I was just sitting at my desk.
Oddly enough, doing nothing.
There are several things I should be doing, but I'm not doing them...
...Out of spite...
...Out of rebellion...
...Out of procrastination...
...Out of hatred of what I've become...
...And simply because I'm pissy about the fact that I can only hear my boss repetitively asking everyone but me, "you selling some tickets? you raising some money? okay, well try harder. this show's not selling itself."
My eyes begin to soften. The external noises begin to warp and blur together. I can feel my mind start to tear away from my body. (It's a bit like trying to un-wad cling film from itself. You can pull it apart, but it does resist a bit.)
**POP**
I'm somewhere else. I'm in a moment I had as a doe-eyed, naive teenager. I was standing on the bow of a ferry.
We had just boarded, our unruly group of students, exploring new lands & experiences completely foreign to our pasts. None of us knew how to conduct ourselves on a boat. Everything in this moment could have easily been exchanged with walking on the moon. So we ran in circles like children around a sprinkler in summer. My mother was fighting sea-sickness, and we hadn't even moved yet, so I felt confident that I could get away with murder & she would never notice. She was already stroppy with me enough for being a brat on this trip. What's one more series of pranks & selfish, child-like behavior?
As the ferry lurched forward to begin our four-hour journey across the Irish Sea, we all slowed our rampant bustling to and fro – partly because we were humbled by how powerful & nausea-inducing this thing really was, and partly because we were taken by the beauty of the rough waters.
Standing at the edge of the bow, I looked due east, our forward path. Only I couldn't see past roughly a hundred yards due to the fact that the waters were heavily shrouded in fog. It was as though the color of life had been leeched from the world. I felt like I had smeared Neutral Gray #599 across the lenses of my glasses. We were thoroughly surrounded by the color of sorrow, loss and emptiness.

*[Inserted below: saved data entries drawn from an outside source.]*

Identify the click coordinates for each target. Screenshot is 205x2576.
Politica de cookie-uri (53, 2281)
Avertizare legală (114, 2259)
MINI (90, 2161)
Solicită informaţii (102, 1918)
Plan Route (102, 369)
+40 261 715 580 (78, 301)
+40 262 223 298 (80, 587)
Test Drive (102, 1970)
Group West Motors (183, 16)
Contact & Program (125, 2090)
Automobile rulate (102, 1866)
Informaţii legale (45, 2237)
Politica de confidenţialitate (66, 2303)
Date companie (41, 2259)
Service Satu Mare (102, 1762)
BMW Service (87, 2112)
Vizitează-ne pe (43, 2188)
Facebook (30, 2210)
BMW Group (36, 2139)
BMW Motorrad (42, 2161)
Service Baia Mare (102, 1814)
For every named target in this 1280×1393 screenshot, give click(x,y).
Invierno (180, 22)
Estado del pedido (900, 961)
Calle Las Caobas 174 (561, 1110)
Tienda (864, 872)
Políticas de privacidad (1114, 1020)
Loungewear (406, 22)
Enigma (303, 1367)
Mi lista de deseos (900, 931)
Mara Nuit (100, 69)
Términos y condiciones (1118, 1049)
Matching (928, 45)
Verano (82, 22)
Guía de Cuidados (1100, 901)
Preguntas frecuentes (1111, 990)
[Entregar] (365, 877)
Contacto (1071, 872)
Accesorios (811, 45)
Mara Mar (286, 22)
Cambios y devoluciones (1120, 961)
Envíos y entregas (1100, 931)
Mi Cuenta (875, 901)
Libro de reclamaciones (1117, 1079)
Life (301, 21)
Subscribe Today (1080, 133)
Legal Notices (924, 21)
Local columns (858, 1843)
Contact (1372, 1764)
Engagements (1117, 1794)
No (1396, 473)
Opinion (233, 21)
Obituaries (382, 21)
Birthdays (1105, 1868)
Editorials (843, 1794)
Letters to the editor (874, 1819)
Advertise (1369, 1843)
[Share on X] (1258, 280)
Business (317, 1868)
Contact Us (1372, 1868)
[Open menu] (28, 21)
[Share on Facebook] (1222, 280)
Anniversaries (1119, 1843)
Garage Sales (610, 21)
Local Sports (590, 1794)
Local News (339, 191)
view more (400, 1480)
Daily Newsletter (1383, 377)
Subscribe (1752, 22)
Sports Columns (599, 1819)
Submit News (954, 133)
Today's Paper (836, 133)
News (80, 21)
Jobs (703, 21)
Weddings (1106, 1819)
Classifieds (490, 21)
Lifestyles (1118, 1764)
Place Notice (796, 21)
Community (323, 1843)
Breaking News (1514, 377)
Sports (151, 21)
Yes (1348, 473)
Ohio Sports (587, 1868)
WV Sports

What does this mean to a teenager who only knows of boys, chewing gum, gossip and rebellion? It was so very different to anything I'd experienced in my life, that it literally rendered me silent. I stood there, next to my best friend, and we both took it in – the deadly, white-capped waves, cutting into each other, frothing and churning – gray and white, gray and white, to and fro, chop, churn, chop, churn.
It's interesting, the smell of the color gray. That sounds absurdly poetic, and completely unintentional. But there is a smell. A smell just as sorrowful as the sight of it. Wet salt with a hint of mildew and mustiness. I imagine this is what bones smell like. Or a cardboard box of photos and letters, stored in an attic for 20 years.
My face was clammy with humidity and salt-spray. Ironically I felt very claustrophobic, as though the sea was trying to live again by forcing herself upon all of my senses, grasping at what little life sailed her waters. Is this why sailors always met tragic ends? The bitch sea raging and claiming naive lives to feed her immortality?
As with all serious moments in the springtime of our lives, it ended very quickly. Our boisterous group of bandits urged us away from the railing to explore the various levels of the ferry. As I ran toward the entrance to the inner corridors of the ship, I turned and looked back – convincing the others I was checking on the state of mom's sea-sickness, when in reality I wanted one last breath of gray.
**POP**
At my desk again, I felt forlorn knowing the real grayness is actually my reality, and standing on the bow of that boat was truly filled with every color of the spectrum – colors you can feel, that fill your heart full of wonder and curiosity.